**PROBLEM TO WORK ON**
Copy all the lines of the data that include the word "refresh".

Stored data entries
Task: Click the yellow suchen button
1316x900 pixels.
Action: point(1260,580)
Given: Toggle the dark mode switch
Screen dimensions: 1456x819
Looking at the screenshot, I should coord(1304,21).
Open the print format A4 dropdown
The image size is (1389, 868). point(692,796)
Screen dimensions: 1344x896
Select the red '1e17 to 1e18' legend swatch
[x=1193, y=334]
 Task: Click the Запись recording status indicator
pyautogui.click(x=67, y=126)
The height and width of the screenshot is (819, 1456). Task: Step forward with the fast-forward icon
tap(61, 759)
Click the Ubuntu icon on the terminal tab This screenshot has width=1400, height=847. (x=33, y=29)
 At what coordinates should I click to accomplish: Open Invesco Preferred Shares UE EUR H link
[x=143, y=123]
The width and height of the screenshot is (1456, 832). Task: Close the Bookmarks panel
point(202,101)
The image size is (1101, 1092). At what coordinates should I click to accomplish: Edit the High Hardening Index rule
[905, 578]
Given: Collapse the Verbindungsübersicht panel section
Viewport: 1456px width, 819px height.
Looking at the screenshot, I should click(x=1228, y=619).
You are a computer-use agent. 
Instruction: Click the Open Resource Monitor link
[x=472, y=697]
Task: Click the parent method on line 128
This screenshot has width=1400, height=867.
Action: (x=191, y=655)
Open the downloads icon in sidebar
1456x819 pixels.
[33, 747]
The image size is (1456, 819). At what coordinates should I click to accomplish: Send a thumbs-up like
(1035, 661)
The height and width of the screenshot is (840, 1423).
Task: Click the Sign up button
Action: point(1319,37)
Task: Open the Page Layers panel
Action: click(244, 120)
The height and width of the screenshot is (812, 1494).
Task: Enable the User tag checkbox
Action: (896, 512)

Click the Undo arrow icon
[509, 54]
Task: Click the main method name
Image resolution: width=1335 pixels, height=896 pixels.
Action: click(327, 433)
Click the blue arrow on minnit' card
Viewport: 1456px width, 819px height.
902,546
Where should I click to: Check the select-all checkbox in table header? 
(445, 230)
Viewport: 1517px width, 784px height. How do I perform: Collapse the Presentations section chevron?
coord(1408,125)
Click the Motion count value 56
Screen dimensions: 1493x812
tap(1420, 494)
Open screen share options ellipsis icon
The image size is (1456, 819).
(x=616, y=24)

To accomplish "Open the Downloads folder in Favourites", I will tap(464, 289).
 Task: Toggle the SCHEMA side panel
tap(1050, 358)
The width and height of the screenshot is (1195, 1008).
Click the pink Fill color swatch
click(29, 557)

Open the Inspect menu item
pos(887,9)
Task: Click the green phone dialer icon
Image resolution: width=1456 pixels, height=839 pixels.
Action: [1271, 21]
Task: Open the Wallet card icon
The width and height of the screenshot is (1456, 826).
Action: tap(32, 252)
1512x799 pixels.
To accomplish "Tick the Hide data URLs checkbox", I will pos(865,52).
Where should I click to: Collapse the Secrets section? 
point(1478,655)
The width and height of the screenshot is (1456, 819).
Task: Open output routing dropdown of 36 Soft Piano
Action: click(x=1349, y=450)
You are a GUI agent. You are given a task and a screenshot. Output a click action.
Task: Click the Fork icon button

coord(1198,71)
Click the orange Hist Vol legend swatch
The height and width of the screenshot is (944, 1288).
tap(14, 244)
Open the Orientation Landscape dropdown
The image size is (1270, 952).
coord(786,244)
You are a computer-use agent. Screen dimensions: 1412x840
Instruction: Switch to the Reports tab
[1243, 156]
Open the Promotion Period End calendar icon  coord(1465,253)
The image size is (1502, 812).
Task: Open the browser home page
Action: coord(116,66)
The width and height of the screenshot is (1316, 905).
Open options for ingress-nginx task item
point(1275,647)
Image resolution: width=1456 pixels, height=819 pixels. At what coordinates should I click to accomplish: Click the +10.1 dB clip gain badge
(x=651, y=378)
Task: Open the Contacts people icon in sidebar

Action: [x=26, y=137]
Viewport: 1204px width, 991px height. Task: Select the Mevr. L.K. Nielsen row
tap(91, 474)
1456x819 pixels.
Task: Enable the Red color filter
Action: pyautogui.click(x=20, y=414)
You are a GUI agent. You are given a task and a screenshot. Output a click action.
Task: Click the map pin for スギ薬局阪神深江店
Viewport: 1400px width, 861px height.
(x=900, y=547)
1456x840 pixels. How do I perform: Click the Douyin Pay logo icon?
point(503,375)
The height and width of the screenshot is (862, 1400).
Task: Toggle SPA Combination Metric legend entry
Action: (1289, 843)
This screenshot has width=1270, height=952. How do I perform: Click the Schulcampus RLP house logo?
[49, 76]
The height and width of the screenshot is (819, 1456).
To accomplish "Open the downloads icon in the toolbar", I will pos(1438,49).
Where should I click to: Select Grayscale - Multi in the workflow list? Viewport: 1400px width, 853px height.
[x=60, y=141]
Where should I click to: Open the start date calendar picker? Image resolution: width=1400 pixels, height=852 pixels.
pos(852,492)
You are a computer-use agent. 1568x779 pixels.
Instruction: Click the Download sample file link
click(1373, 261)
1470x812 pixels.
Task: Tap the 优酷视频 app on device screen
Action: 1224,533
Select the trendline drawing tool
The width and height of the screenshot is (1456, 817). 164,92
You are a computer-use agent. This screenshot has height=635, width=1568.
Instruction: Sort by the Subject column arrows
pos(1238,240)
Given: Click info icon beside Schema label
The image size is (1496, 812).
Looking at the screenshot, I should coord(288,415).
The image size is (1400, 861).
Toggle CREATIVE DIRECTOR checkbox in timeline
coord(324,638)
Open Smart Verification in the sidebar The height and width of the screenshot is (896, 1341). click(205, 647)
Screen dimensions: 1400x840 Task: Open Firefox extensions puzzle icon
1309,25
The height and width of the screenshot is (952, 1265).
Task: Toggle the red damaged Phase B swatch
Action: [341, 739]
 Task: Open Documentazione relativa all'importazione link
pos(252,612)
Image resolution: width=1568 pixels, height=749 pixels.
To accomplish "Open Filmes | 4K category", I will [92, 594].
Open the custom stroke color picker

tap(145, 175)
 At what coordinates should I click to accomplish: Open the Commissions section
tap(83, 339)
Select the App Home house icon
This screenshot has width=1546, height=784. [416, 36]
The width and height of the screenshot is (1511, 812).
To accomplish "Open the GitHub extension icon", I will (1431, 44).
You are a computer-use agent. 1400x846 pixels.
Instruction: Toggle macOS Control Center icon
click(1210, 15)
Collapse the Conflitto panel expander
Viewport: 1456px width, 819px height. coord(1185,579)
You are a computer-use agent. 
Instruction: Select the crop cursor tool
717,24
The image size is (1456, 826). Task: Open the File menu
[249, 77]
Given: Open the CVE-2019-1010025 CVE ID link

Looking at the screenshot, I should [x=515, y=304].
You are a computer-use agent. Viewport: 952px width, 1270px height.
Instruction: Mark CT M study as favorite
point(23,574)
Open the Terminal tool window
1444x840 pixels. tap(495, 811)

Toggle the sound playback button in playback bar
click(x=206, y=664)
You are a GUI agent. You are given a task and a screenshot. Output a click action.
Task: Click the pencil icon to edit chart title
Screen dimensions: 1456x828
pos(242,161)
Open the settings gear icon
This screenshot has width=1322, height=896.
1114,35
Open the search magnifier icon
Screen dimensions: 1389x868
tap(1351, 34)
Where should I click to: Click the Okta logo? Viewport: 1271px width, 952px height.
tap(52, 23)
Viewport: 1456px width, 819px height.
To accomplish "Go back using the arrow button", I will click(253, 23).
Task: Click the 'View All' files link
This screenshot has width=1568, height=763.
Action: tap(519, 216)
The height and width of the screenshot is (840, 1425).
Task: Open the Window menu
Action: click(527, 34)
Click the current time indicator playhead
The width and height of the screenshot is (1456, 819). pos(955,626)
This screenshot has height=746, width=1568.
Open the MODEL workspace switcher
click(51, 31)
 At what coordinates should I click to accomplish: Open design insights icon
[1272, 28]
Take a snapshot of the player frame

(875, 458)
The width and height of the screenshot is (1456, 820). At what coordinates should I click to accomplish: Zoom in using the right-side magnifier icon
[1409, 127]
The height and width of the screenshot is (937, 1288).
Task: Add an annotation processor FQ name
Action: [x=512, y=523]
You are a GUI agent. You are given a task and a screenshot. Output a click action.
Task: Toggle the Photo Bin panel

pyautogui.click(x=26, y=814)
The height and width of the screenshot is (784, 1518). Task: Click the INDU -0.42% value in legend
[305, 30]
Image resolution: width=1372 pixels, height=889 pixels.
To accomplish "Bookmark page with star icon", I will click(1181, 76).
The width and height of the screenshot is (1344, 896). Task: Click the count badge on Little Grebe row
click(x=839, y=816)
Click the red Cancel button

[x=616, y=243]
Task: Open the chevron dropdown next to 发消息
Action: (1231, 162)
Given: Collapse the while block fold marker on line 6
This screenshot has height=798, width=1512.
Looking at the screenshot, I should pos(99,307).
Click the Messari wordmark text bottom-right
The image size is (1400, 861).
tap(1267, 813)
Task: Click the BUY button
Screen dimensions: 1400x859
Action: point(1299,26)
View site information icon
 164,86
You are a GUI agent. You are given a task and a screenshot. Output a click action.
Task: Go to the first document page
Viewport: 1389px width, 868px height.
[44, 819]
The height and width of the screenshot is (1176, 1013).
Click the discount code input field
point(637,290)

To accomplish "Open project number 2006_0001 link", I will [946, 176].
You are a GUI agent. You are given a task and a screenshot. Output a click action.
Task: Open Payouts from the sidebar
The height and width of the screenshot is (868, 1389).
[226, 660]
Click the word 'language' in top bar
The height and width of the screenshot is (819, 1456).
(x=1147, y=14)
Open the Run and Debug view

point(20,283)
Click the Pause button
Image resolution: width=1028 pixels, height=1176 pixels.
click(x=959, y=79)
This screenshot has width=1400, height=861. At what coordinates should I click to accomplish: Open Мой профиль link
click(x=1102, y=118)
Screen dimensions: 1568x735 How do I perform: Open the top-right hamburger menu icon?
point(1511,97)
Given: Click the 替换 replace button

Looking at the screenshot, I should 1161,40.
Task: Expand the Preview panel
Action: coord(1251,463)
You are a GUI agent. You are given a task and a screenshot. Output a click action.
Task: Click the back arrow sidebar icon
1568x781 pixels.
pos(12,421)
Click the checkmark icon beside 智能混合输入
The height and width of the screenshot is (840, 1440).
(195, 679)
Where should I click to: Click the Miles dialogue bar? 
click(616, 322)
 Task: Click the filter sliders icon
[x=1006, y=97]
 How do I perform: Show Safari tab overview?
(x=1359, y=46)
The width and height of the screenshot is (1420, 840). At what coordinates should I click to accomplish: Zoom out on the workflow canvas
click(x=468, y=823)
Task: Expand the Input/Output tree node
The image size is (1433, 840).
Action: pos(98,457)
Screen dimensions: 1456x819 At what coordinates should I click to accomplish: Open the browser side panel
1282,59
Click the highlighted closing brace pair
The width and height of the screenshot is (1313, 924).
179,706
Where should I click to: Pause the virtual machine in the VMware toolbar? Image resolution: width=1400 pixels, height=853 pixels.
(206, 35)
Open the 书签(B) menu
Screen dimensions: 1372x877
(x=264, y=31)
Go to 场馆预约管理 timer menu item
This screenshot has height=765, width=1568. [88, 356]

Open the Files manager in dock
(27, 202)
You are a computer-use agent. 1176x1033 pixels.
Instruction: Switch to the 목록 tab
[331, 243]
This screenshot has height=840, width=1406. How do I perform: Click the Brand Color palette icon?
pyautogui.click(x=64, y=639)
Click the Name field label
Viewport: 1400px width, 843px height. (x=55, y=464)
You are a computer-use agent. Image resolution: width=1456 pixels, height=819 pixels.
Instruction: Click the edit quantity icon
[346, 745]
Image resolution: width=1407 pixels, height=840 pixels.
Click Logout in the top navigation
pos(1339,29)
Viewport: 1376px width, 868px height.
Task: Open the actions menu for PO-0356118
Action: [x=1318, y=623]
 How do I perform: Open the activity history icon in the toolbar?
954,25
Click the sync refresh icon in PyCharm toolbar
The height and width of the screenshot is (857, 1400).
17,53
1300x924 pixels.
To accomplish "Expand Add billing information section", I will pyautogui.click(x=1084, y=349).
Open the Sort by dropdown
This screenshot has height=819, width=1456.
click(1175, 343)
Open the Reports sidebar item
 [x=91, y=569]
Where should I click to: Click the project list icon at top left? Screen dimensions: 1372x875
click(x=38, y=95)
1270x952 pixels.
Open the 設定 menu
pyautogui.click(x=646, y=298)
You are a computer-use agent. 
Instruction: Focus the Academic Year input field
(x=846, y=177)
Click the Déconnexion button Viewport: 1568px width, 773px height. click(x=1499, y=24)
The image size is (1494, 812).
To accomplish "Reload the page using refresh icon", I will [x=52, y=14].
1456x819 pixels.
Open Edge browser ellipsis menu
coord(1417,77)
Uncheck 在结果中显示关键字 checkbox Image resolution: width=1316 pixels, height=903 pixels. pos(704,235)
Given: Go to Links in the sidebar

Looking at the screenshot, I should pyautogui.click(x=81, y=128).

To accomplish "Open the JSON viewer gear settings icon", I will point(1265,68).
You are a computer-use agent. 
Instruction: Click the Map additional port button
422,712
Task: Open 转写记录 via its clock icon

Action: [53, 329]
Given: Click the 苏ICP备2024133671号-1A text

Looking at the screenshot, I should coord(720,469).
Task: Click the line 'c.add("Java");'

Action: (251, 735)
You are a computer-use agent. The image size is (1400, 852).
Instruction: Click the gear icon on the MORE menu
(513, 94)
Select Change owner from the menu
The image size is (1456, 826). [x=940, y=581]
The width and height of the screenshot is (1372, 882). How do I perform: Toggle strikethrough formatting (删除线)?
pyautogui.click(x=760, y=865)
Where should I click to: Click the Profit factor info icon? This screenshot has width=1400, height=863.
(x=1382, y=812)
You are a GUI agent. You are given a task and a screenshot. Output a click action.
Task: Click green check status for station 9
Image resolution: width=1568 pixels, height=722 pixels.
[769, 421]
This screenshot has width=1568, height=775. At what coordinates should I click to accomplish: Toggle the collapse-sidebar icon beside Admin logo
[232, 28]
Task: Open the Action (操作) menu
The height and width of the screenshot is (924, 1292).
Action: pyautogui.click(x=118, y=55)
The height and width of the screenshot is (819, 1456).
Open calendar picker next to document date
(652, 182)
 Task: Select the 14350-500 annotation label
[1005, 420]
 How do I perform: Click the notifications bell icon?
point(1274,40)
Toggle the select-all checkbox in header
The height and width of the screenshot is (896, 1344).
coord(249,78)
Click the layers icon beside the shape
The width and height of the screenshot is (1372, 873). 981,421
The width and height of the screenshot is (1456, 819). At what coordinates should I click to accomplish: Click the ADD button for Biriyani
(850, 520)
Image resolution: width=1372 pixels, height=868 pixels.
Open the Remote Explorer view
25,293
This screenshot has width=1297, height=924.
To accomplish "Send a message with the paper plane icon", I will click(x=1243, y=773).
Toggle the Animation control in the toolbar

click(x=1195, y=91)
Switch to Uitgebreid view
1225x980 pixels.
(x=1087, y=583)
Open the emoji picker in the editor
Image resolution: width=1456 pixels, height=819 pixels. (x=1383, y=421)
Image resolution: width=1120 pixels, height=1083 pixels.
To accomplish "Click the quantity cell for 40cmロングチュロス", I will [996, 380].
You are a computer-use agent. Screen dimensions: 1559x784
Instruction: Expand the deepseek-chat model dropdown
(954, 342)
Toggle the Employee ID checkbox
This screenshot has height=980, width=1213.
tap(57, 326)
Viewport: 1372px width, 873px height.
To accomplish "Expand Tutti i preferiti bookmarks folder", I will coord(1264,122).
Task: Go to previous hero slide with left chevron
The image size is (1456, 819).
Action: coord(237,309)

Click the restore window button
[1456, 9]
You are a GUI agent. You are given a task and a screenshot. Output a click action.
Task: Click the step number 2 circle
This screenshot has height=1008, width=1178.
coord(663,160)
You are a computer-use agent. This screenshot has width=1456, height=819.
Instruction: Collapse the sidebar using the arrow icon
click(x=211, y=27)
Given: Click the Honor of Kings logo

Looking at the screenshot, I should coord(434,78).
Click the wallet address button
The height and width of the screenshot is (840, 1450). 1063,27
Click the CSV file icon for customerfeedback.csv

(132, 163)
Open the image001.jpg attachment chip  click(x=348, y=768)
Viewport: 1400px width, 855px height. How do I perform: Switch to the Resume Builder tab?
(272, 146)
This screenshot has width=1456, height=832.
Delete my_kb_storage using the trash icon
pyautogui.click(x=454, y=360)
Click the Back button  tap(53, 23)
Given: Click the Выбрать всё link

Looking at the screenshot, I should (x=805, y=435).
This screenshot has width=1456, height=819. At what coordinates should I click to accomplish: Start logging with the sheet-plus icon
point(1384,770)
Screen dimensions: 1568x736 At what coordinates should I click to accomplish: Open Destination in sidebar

**RESULT**
Click the sync refresh icon in PyCharm toolbar
To accomplish "Reload the page using refresh icon", I will [x=52, y=14].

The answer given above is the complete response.